Marzia Angela Cremona
Chair in Statistical Learning 2025-2030
Marzia A. Cremona is an Associate Professor in the Department of Operations and Decision Systems (Faculty of Business Administration) at Université Laval and a researcher in the Population Health and Optimal Health Practices axis at the CHU de Québec Research Center. She is a member of the Institute for Intelligence and Data (IID), the Interuniversity Research Centre on Enterprise Networks, Logistics and Transportation (CIRRELT), and the Center for Medical Genomics at Pennsylvania State University (USA).
She earned her PhD in Mathematical Models and Methods for Engineering from Politecnico di Milano (Italy) in 2016. Before joining Université Laval in 2019, she worked at Pennsylvania State University (USA). Her multidisciplinary research focuses on machine learning and applied statistics. Her work, funded by several agencies including NSERC, FRQS, and SSHRC, has been published in 22 peer-reviewed articles and presented in over 60 oral presentations. In recent years, she has developed and taught courses on machine learning in business administration and finance, as well as introductory courses in simulation and data visualization.

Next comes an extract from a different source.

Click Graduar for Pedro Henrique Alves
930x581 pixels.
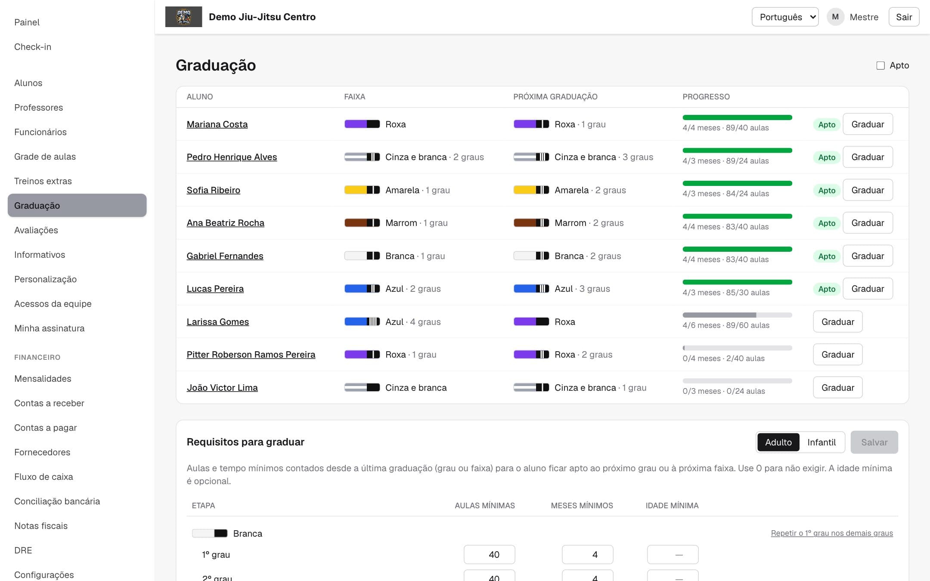click(868, 157)
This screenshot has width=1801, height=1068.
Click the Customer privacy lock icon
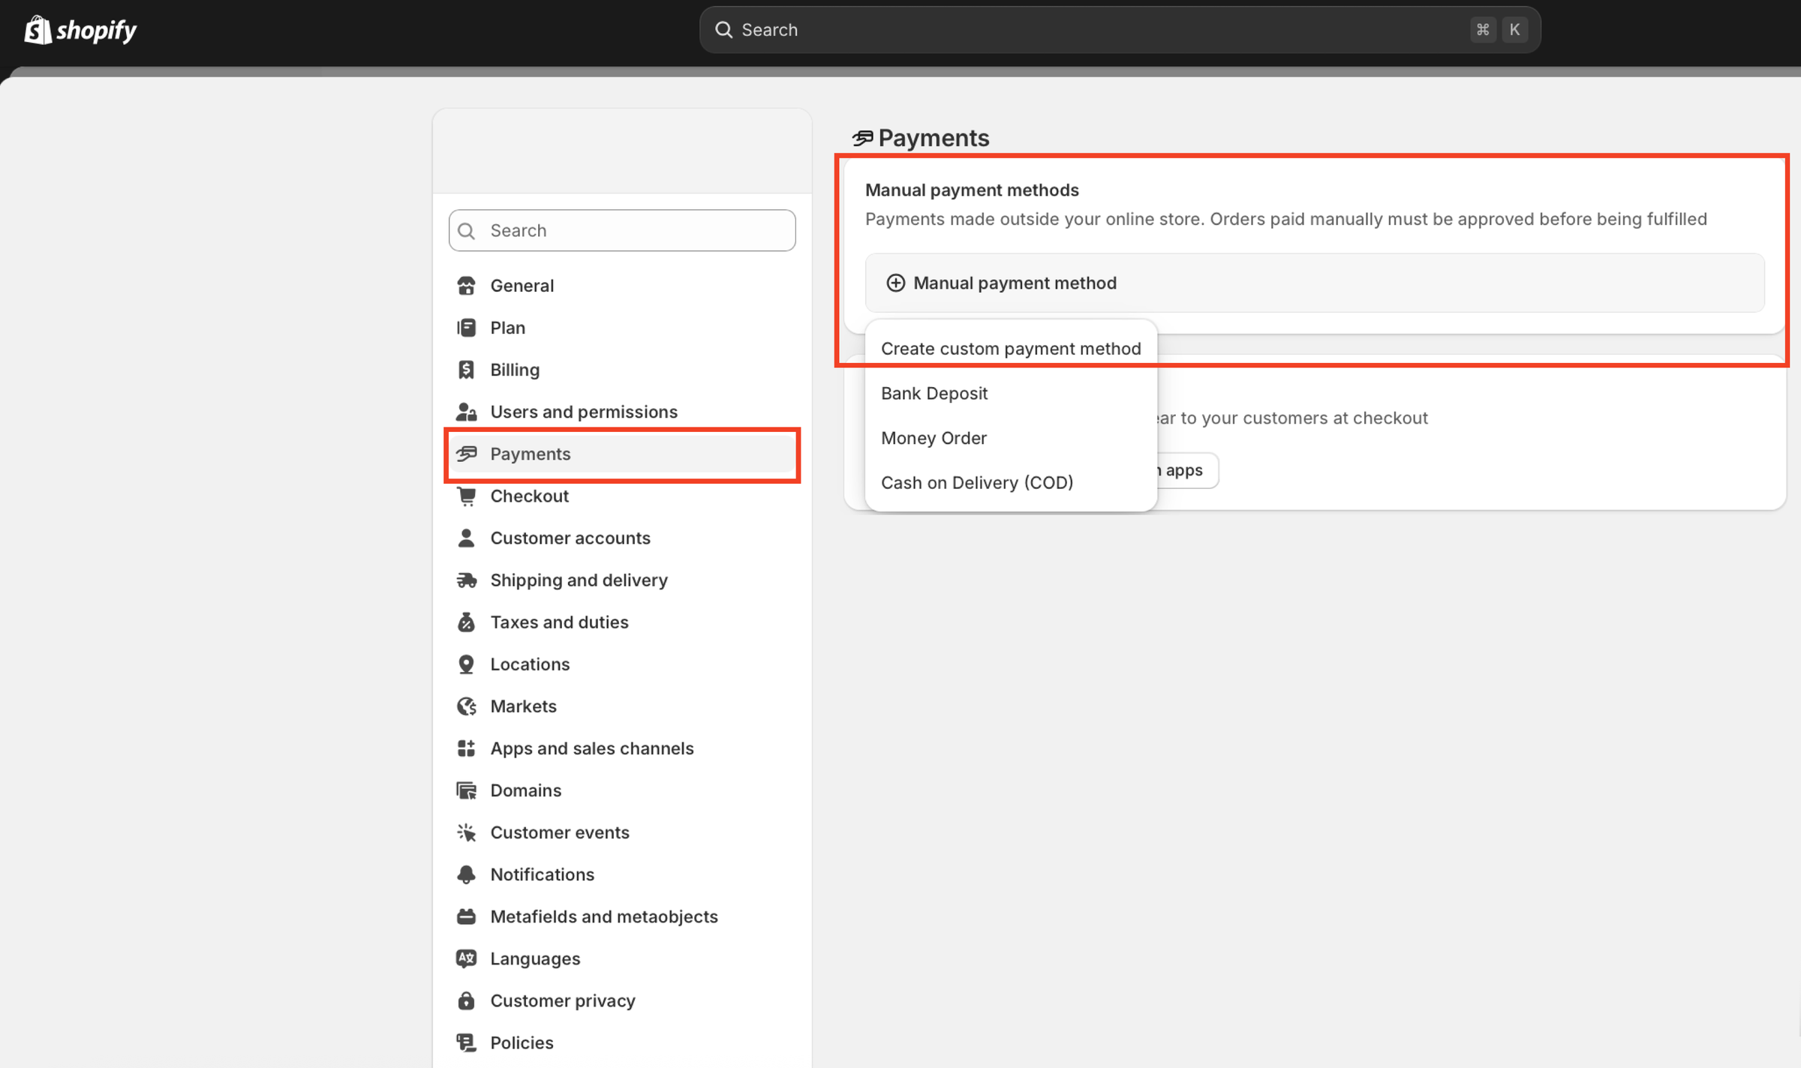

The Chair in Statistical Learning focuses on the development of statistical and machine learning methods for complex data in the biomedical and social sciences. In particular, it emphasizes functional data, which vary along a continuum and can be represented as curves or surfaces. The overall goal is to extend the application of functional data analysis techniques in AI to produce methods grounded in solid statistical foundations that can extract relevant information from such data across multiple domains.
The chair’s research program is organized around four main axes aimed at broadening the application of functional data analysis methods in the biomedical and social sciences. Axes 1 and 2 focus on developing supervised and unsupervised learning methods for functional data, applicable across various domains, while axes 3 and 4 concentrate on leveraging AI methods to address specific problems in the biomedical and social sciences.